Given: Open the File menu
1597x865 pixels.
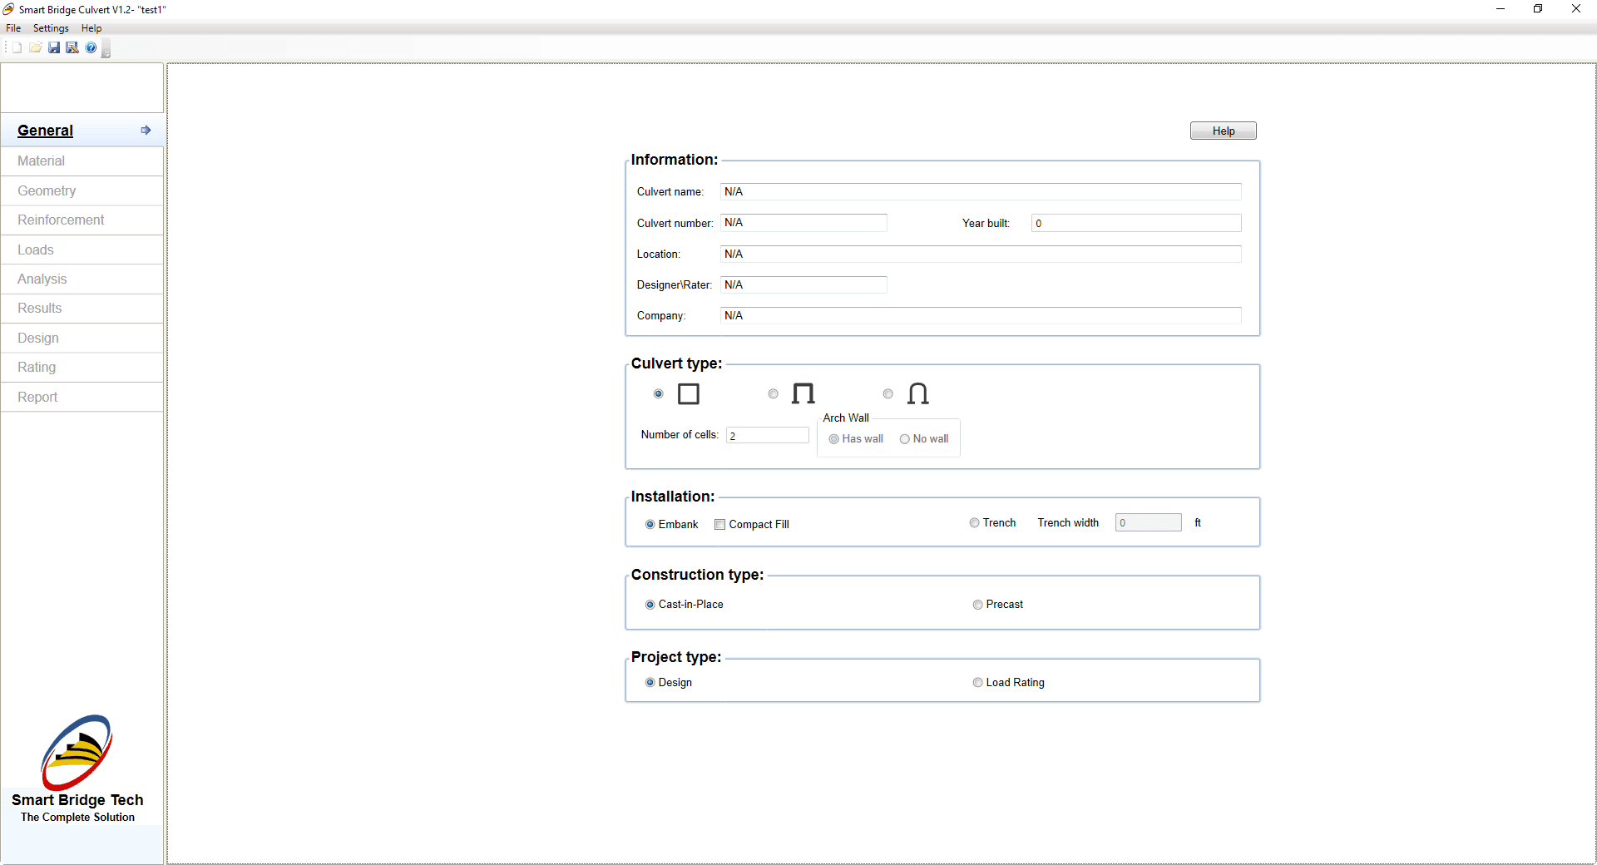Looking at the screenshot, I should click(13, 28).
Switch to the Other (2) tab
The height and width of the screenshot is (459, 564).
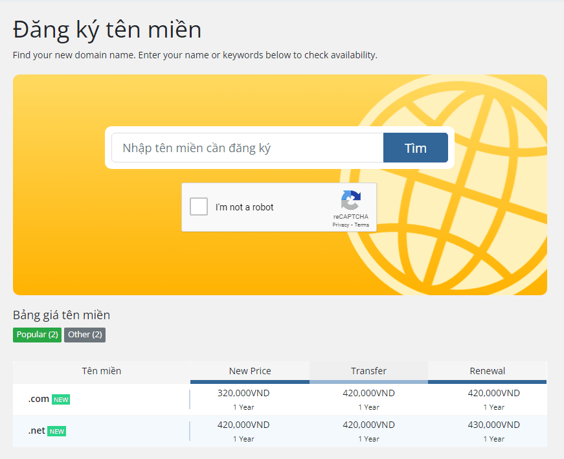click(x=85, y=335)
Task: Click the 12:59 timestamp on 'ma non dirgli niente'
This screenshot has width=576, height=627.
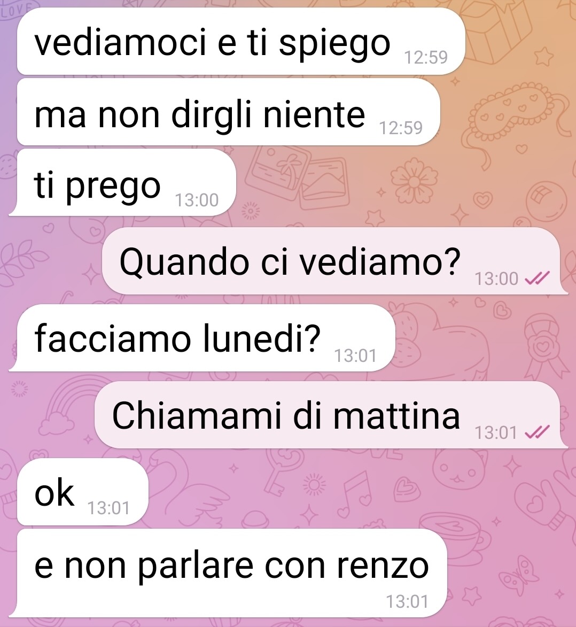Action: click(401, 128)
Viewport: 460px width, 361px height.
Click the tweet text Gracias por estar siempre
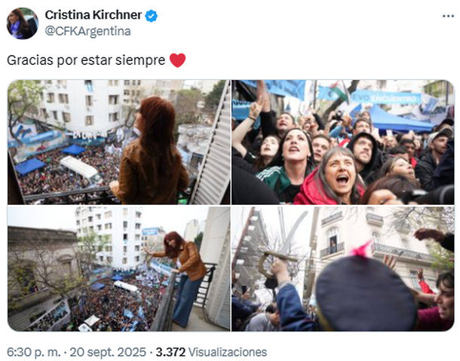coord(86,60)
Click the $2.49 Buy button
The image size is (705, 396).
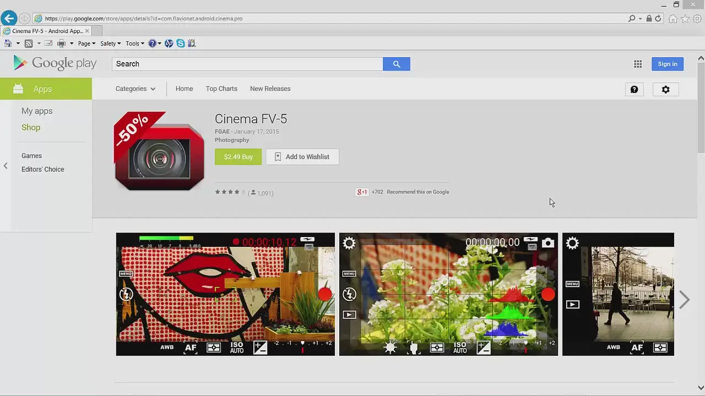point(238,157)
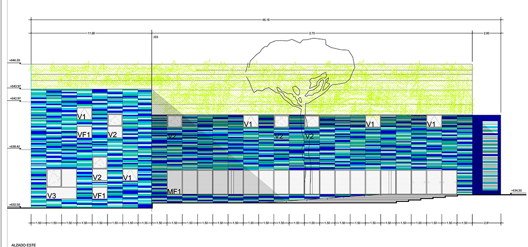
Task: Click the 11.86 dimension text
Action: 91,34
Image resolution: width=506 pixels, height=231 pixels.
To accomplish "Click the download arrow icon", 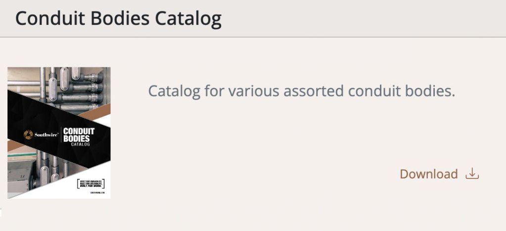I will (472, 174).
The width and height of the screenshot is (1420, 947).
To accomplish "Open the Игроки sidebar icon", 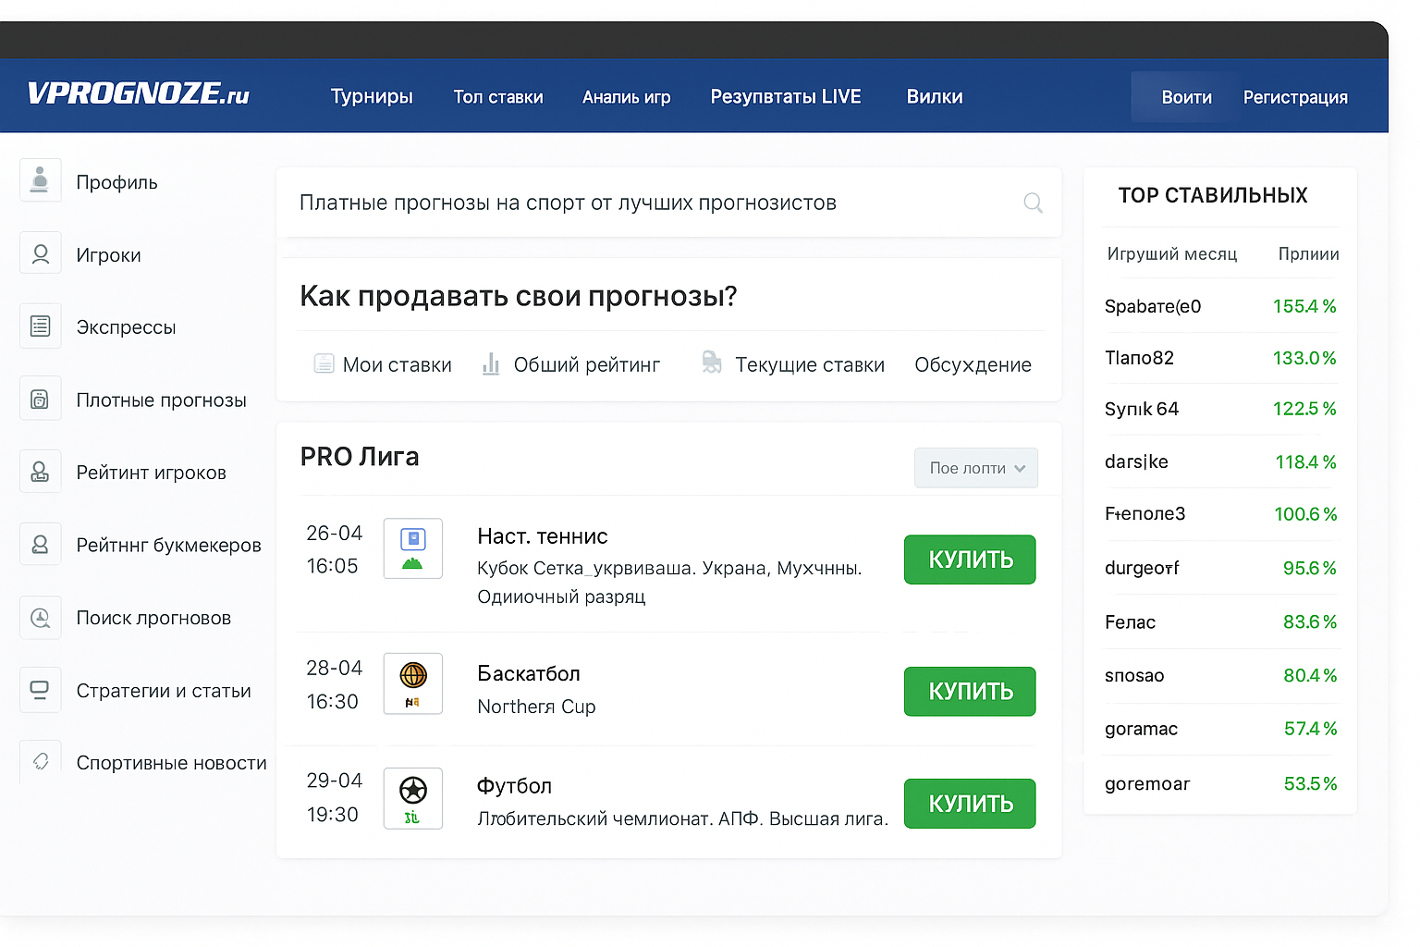I will pos(40,253).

◆ ◆ ◆ ◆

Skip every picture and return the lines above from the top through the one that contains "Click the $2.49 Buy button".

▶ _SOLVED EXERCISE_
Given: Open the File menu
1597x865 pixels.
Looking at the screenshot, I should click(13, 28).
Switch to the Other (2) tab
The height and width of the screenshot is (459, 564).
click(x=85, y=335)
Task: Click the 12:59 timestamp on 'ma non dirgli niente'
This screenshot has width=576, height=627.
Action: click(401, 128)
Viewport: 460px width, 361px height.
Click the tweet text Gracias por estar siempre
coord(86,60)
Click the $2.49 Buy button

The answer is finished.